L’auteur-compositeur-interprète-réalisateur Philippe B nous avait déjà gâtés il y a quelques années avec son superbe Les variations fantômes, truffé d’échantillonnages de musique classique et d’une pas pire lourdeur sur le plan du drame. Pour Ornithologie, la nuit, le nouvel opus qu’il propose aujourd’hui, l’artiste a eu envie de faire les choses un peu plus simplement, tant sur le plan musical que sur le propos.

Philippe BPhilippe B a façonné Ornithologie, la nuit comme une fiction autobiographique où l’auditeur suit un personnage (appelons-le Philippe B) la nuit pendant un an, de l’automne à l’été. Le résultat : 14 petites histoires nocturnes, 14 petites anecdotes racontées un peu à la manière de Woody Allen, 14 chansons douces, mais remplies d’émotions.
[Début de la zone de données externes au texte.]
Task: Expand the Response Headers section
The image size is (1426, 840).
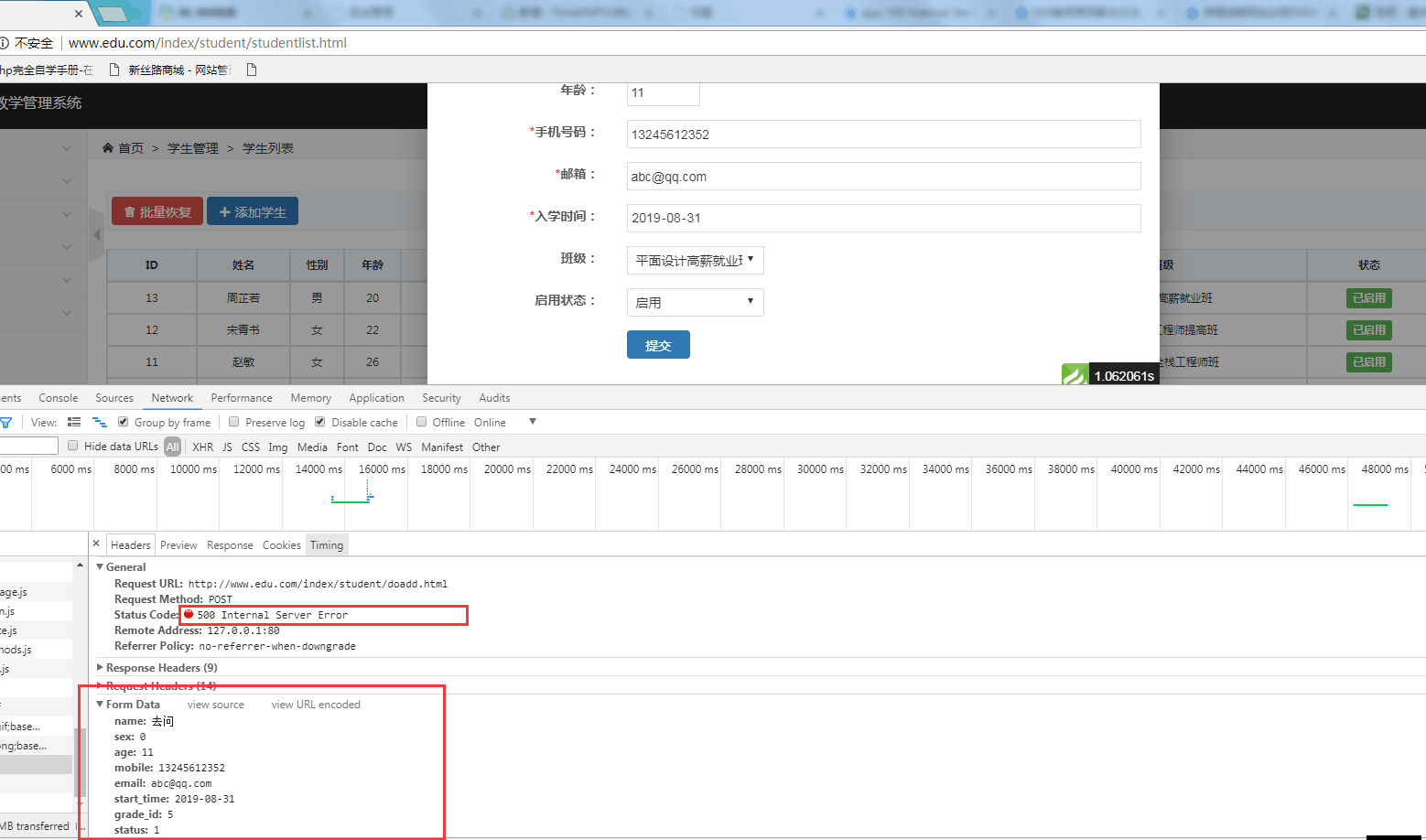Action: 160,668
Sur le plan de la musique, rien à dire. Philippe B s’est surpassé. Les oreilles de l’auditeur apprécieront tant la simplicité de la mélodie et des arrangements que leur sincérité et les émotions suscitées. Cependant, cette musique ne prend tout son sens que lorsqu’elle est accompagnée des paroles savamment écrites par Bergeron. Par exemple, la musique de Calorifère est mélancolique, mais les paroles qui l’accompagnent sont carrément tristes.

Philippe B a voulu qu’on écoute cet album comme on observe les oiseaux, et ça paraît. Si, au départ, on a du mal à bien saisir l’animal, on s’attache toutefois au personnage qui évolue au fil de l’album. On le voit passer de la tristesse du Biscuit chinois à la lumière de Nous irons jusqu’au soleil, jusqu’à la fausse libération (succédée d’un emprisonnement) dans Lucioles.

Ornithologie, la nuit est un bel album, une oeuvre complète qui demande de l’attention pour être appréciée à sa juste valeur. On s’assied, on écoute et on savoure l’histoire qui se déroule entre nos deux oreilles. Oeuvre artistique complète. Travail de maître artisan.

À écouter la tête et le coeur ouverts.